* RECORDED DATA:
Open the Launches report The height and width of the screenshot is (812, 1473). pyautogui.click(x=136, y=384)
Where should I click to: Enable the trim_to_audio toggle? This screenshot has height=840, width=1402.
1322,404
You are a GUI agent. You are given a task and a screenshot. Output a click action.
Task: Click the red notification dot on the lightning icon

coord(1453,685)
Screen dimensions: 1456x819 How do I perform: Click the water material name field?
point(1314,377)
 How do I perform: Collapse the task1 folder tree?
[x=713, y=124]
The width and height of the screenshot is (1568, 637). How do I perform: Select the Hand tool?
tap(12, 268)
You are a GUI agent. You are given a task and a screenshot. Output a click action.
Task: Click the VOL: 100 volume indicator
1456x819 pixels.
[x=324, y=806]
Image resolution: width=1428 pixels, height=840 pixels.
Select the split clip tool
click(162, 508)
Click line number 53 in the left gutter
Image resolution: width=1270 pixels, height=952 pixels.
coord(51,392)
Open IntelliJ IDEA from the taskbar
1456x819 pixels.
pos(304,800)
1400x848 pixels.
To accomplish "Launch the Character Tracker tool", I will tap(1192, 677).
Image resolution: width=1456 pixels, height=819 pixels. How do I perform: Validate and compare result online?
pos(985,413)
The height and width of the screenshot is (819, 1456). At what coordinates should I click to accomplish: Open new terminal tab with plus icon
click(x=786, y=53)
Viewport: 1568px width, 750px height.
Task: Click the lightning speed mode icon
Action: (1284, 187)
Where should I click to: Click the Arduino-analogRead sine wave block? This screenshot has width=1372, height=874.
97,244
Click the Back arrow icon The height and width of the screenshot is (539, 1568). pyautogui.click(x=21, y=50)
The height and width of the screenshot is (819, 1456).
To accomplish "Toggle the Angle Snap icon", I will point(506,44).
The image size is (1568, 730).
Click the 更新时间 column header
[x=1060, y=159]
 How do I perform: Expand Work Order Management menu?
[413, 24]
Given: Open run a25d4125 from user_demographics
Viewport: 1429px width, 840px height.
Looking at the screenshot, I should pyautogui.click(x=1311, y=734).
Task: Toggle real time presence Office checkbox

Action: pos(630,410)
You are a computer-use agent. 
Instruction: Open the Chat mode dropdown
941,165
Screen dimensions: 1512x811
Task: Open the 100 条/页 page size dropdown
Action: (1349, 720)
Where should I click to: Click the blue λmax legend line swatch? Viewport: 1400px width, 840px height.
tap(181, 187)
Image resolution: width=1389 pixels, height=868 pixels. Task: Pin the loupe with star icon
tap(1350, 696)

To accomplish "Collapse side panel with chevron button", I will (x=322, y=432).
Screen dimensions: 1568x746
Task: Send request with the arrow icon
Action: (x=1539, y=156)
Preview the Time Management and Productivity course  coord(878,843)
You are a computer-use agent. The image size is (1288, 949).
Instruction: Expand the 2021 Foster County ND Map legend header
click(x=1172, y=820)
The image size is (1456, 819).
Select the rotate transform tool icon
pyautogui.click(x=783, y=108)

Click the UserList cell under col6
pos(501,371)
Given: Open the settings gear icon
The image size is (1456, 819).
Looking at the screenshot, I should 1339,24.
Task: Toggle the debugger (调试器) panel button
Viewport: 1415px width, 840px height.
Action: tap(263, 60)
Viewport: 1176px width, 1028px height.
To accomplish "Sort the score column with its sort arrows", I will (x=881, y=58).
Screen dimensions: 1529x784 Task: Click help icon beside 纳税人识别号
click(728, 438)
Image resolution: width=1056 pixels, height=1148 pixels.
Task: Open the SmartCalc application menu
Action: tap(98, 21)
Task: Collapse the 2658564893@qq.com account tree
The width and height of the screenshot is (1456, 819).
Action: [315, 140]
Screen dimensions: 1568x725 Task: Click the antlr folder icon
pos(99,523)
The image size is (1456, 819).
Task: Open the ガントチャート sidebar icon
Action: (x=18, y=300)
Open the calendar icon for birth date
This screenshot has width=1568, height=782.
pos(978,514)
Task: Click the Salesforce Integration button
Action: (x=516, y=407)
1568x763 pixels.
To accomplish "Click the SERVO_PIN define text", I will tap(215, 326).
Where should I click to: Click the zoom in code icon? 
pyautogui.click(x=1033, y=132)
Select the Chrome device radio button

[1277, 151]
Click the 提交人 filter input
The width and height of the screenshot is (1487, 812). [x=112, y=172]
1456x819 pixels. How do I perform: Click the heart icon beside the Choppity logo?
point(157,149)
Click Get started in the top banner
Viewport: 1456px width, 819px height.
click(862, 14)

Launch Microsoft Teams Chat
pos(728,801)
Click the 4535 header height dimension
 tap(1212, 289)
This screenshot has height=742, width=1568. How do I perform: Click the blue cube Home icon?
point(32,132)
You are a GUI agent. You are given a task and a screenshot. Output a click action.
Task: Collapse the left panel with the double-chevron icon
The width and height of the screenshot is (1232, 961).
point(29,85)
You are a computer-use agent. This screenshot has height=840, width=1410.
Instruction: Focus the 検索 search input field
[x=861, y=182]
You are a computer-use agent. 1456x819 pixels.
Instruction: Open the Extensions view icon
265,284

* TASK ITEM: Repeat the data precisely, reproducing every entry.

* RESULT BELOW:
Open the Launches report The height and width of the screenshot is (812, 1473). pyautogui.click(x=136, y=384)
Where should I click to: Enable the trim_to_audio toggle? This screenshot has height=840, width=1402.
1322,404
You are a GUI agent. You are given a task and a screenshot. Output a click action.
Task: Click the red notification dot on the lightning icon

coord(1453,685)
Screen dimensions: 1456x819 How do I perform: Click the water material name field?
point(1314,377)
 How do I perform: Collapse the task1 folder tree?
[x=713, y=124]
The width and height of the screenshot is (1568, 637). How do I perform: Select the Hand tool?
tap(12, 268)
You are a GUI agent. You are given a task and a screenshot. Output a click action.
Task: Click the VOL: 100 volume indicator
1456x819 pixels.
[x=324, y=806]
Image resolution: width=1428 pixels, height=840 pixels.
Select the split clip tool
click(162, 508)
Click line number 53 in the left gutter
Image resolution: width=1270 pixels, height=952 pixels.
coord(51,392)
Open IntelliJ IDEA from the taskbar
1456x819 pixels.
pos(304,800)
1400x848 pixels.
To accomplish "Launch the Character Tracker tool", I will tap(1192, 677).
Image resolution: width=1456 pixels, height=819 pixels. How do I perform: Validate and compare result online?
pos(985,413)
The height and width of the screenshot is (819, 1456). At what coordinates should I click to accomplish: Open new terminal tab with plus icon
click(x=786, y=53)
Viewport: 1568px width, 750px height.
Task: Click the lightning speed mode icon
Action: (1284, 187)
Where should I click to: Click the Arduino-analogRead sine wave block? This screenshot has width=1372, height=874.
97,244
Click the Back arrow icon The height and width of the screenshot is (539, 1568). pyautogui.click(x=21, y=50)
The height and width of the screenshot is (819, 1456).
To accomplish "Toggle the Angle Snap icon", I will point(506,44).
The image size is (1568, 730).
Click the 更新时间 column header
[x=1060, y=159]
 How do I perform: Expand Work Order Management menu?
[413, 24]
Given: Open run a25d4125 from user_demographics
Viewport: 1429px width, 840px height.
Looking at the screenshot, I should pyautogui.click(x=1311, y=734).
Task: Toggle real time presence Office checkbox

Action: pos(630,410)
You are a computer-use agent. 
Instruction: Open the Chat mode dropdown
941,165
Screen dimensions: 1512x811
Task: Open the 100 条/页 page size dropdown
Action: (1349, 720)
Where should I click to: Click the blue λmax legend line swatch? Viewport: 1400px width, 840px height.
tap(181, 187)
Image resolution: width=1389 pixels, height=868 pixels. Task: Pin the loupe with star icon
tap(1350, 696)

To accomplish "Collapse side panel with chevron button", I will (x=322, y=432).
Screen dimensions: 1568x746
Task: Send request with the arrow icon
Action: (x=1539, y=156)
Preview the Time Management and Productivity course  coord(878,843)
You are a computer-use agent. The image size is (1288, 949).
Instruction: Expand the 2021 Foster County ND Map legend header
click(x=1172, y=820)
The image size is (1456, 819).
Select the rotate transform tool icon
pyautogui.click(x=783, y=108)

Click the UserList cell under col6
pos(501,371)
Given: Open the settings gear icon
The image size is (1456, 819).
Looking at the screenshot, I should 1339,24.
Task: Toggle the debugger (调试器) panel button
Viewport: 1415px width, 840px height.
Action: tap(263, 60)
Viewport: 1176px width, 1028px height.
To accomplish "Sort the score column with its sort arrows", I will (x=881, y=58).
Screen dimensions: 1529x784 Task: Click help icon beside 纳税人识别号
click(728, 438)
Image resolution: width=1056 pixels, height=1148 pixels.
Task: Open the SmartCalc application menu
Action: tap(98, 21)
Task: Collapse the 2658564893@qq.com account tree
The width and height of the screenshot is (1456, 819).
Action: [315, 140]
Screen dimensions: 1568x725 Task: Click the antlr folder icon
pos(99,523)
The image size is (1456, 819).
Task: Open the ガントチャート sidebar icon
Action: (x=18, y=300)
Open the calendar icon for birth date
This screenshot has width=1568, height=782.
pos(978,514)
Task: Click the Salesforce Integration button
Action: (x=516, y=407)
1568x763 pixels.
To accomplish "Click the SERVO_PIN define text", I will tap(215, 326).
Where should I click to: Click the zoom in code icon? 
pyautogui.click(x=1033, y=132)
Select the Chrome device radio button

[1277, 151]
Click the 提交人 filter input
The width and height of the screenshot is (1487, 812). [x=112, y=172]
1456x819 pixels. How do I perform: Click the heart icon beside the Choppity logo?
point(157,149)
Click Get started in the top banner
Viewport: 1456px width, 819px height.
click(862, 14)

Launch Microsoft Teams Chat
pos(728,801)
Click the 4535 header height dimension
 tap(1212, 289)
This screenshot has height=742, width=1568. How do I perform: Click the blue cube Home icon?
point(32,132)
You are a GUI agent. You are given a task and a screenshot. Output a click action.
Task: Collapse the left panel with the double-chevron icon
The width and height of the screenshot is (1232, 961).
point(29,85)
You are a computer-use agent. This screenshot has height=840, width=1410.
Instruction: Focus the 検索 search input field
[x=861, y=182]
You are a computer-use agent. 1456x819 pixels.
Instruction: Open the Extensions view icon
265,284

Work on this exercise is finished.